これを、激怒と言わずして、なんと言うのか。


「昨日なんか…本当に許せなかったのよ…!? 酒に酔わせた早紀を家に持ち帰って……私の妹に何するのって?!? だから、あの男を夜中ずっと監視してたのよ…。坂島謙吾を…」

「お姉ちゃん…名前知って…」

「そうよ。部屋を調べてるうちに運転免許証を発見してね。それで名前が…にっくき男の名前が坂島謙吾だって分かったの」


「…お姉ちゃん…!」


 あたしは、何から言おうと思ったけど――


「結局、あたしは何もされてなかったでしょ?? お姉ちゃんの思ってることとは違ってて――」


 さらに事情を話そうと言葉を続けようとしたけど――大声で遮られた。


「そんなの結果論でしょ!?! 変なことするつもりが、あいつも酔って寝てしまっただけでしょ?!」

「ま、待って…。ベッドじゃなく床で寝てたでしょ?」

「そんなの早紀を油断させるために決まってんでしょ!?」


「落ち着いてお姉ちゃん!!」

「そもそもさぁ…!! 今、私のとこに来たのだって、あいつに脅されて、説得しにきたんじゃないの???」

「違うよ! あたしは脅されてなんてない!」

「そういうことまで言えって…脅されてるの? あいつ…妹を何だと思ってんの…!?」



 もはや完全にお姉ちゃんは…あたしが自分の意志ではなく坂島謙吾に脅されての行動だと思っているようだった…



 でも確かに、お姉ちゃんの立場だと、そう考えてもおかしくは…ないのかもしれない。


 自分は散々異常行為を坂島謙吾にされてきたわけで、ゆえにそんな危険人物のことを妹がかばうなど、普通に考えたらありえないと。

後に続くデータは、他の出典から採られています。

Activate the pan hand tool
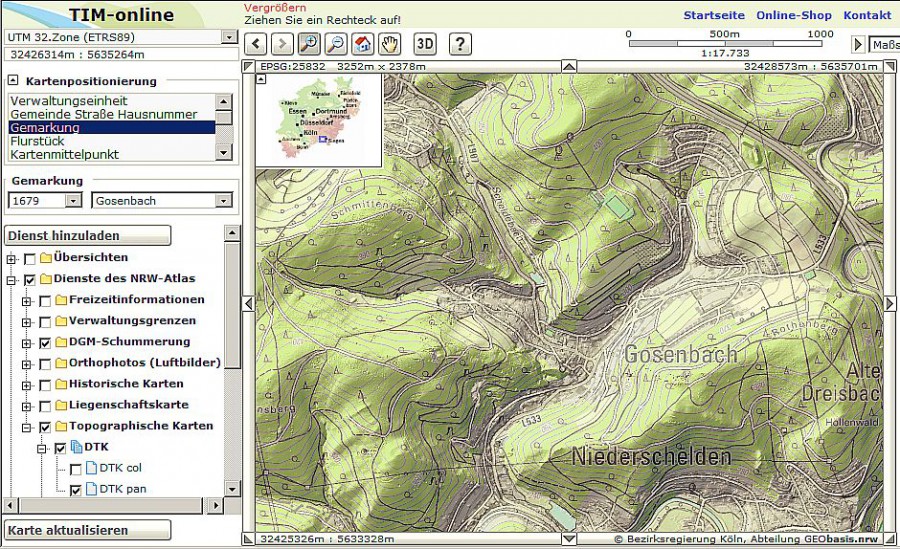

 なら、今のあたしの行動は自発的なものではなく、坂島謙吾に脅されてのものと解釈するのも不思議ではなかった。


 あの男が…思うように自分の妹に、無理やり命令している…と…。


「…早紀。私ね、覚悟が決まったから」

「え」

「むしろ…もっと早く決断すべきだった」


 お姉ちゃんは一度台所に立ち寄り、そして外へと飛び出していく。